Data under study -
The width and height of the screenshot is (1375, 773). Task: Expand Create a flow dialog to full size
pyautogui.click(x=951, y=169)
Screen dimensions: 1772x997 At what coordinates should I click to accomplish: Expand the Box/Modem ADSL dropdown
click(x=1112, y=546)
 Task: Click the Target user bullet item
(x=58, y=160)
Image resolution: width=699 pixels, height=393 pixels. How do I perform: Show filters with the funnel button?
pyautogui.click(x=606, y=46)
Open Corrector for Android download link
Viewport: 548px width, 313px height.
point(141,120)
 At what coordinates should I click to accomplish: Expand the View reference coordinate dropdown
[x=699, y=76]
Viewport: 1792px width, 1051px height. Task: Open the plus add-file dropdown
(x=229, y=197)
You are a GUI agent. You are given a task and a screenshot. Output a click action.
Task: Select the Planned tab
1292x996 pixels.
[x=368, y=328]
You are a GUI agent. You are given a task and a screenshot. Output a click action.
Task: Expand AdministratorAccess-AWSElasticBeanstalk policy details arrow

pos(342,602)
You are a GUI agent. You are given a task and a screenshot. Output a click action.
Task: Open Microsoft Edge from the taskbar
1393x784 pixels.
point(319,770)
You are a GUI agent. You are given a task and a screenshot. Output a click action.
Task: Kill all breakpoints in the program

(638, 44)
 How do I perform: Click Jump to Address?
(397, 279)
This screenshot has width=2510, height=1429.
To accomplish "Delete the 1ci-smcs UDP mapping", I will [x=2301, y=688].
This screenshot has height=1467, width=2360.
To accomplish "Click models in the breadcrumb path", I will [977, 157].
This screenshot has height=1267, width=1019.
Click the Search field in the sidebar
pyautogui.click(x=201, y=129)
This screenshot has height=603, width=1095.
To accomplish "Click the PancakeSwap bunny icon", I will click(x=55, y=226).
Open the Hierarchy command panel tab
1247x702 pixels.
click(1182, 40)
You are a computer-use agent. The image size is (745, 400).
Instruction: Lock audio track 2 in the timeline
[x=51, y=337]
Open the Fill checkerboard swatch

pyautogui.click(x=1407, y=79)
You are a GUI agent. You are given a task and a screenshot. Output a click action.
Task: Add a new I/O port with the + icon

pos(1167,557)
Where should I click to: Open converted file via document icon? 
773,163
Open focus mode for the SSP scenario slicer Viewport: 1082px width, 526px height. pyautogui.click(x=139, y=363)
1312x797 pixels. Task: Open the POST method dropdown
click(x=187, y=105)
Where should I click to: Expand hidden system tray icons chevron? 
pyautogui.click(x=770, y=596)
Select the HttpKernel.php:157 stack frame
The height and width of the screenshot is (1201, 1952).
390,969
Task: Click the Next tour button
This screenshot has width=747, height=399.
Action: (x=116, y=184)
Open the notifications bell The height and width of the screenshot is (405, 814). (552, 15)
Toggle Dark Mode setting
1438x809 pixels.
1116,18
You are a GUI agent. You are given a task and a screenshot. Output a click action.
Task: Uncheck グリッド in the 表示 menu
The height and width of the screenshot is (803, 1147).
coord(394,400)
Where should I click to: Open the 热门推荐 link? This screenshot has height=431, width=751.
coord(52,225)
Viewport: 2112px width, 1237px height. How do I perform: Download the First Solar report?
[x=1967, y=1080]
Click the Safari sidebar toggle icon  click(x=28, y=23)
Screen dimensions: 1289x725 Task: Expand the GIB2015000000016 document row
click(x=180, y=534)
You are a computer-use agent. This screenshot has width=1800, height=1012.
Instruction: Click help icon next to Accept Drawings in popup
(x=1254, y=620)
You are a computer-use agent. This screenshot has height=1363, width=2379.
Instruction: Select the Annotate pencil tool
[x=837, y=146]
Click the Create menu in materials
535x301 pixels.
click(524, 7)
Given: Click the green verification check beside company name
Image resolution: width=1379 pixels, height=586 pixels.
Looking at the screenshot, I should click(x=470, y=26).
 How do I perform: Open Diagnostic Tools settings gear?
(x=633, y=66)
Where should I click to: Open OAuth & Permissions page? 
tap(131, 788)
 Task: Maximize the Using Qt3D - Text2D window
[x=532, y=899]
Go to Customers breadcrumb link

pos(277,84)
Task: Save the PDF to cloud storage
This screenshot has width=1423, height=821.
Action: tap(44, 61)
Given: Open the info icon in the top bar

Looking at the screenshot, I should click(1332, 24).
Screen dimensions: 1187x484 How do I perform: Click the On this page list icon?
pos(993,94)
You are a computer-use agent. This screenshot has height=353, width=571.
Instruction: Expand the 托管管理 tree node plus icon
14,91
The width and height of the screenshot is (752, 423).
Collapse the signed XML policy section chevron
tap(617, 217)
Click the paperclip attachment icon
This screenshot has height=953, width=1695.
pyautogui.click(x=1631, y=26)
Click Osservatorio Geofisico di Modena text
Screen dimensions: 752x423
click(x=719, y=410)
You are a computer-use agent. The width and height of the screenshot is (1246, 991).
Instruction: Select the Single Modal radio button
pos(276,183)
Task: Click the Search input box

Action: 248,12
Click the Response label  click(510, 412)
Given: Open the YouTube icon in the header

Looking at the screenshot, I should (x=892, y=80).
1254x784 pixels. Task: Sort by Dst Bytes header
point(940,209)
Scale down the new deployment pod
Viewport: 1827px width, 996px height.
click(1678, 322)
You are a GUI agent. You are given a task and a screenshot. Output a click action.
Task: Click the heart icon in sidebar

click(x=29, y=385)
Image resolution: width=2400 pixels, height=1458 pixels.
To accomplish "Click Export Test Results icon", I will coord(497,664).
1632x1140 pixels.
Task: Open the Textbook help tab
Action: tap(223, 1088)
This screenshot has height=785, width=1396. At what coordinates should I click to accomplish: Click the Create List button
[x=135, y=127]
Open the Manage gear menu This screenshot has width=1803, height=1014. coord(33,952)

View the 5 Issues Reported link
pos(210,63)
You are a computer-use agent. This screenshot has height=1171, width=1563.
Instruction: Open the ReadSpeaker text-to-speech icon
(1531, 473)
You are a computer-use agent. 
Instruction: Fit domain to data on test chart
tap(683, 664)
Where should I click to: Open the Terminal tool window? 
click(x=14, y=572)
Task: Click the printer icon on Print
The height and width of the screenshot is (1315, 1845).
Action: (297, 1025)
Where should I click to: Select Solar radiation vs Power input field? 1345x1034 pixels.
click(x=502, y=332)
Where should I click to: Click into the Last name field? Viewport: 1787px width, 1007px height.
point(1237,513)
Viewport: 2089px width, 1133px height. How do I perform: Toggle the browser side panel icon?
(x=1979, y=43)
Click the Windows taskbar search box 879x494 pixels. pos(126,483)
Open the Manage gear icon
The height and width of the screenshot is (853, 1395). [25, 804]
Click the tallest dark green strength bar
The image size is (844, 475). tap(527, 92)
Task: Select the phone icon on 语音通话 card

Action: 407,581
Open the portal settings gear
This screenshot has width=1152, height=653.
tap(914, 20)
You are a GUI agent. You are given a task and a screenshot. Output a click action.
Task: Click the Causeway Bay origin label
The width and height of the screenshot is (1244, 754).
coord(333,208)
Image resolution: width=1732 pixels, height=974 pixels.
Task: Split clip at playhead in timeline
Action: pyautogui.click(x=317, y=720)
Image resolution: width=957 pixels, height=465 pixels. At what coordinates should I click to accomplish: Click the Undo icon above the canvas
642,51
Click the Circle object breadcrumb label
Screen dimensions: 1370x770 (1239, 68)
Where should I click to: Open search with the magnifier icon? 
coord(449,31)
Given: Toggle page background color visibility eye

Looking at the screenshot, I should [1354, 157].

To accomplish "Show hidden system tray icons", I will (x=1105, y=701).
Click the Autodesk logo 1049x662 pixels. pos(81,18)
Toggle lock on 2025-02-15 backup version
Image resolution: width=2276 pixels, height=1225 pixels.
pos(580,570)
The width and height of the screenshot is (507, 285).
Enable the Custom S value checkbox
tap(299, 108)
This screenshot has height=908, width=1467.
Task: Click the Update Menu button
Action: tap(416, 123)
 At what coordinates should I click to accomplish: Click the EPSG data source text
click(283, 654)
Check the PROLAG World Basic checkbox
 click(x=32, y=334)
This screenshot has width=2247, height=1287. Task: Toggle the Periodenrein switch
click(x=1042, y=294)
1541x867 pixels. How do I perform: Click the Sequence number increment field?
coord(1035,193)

Description of the task -
Above are some lines. Repeat exactly, and only, those from the line that has "You are a computer-use agent. The image" through the line that has "Task: Click the Next tour button".

Answer to the problem -
You are a computer-use agent. The image size is (745, 400).
Instruction: Lock audio track 2 in the timeline
[x=51, y=337]
Open the Fill checkerboard swatch

pyautogui.click(x=1407, y=79)
You are a GUI agent. You are given a task and a screenshot. Output a click action.
Task: Add a new I/O port with the + icon

pos(1167,557)
Where should I click to: Open converted file via document icon? 
773,163
Open focus mode for the SSP scenario slicer Viewport: 1082px width, 526px height. pyautogui.click(x=139, y=363)
1312x797 pixels. Task: Open the POST method dropdown
click(x=187, y=105)
Where should I click to: Expand hidden system tray icons chevron? 
pyautogui.click(x=770, y=596)
Select the HttpKernel.php:157 stack frame
The height and width of the screenshot is (1201, 1952).
390,969
Task: Click the Next tour button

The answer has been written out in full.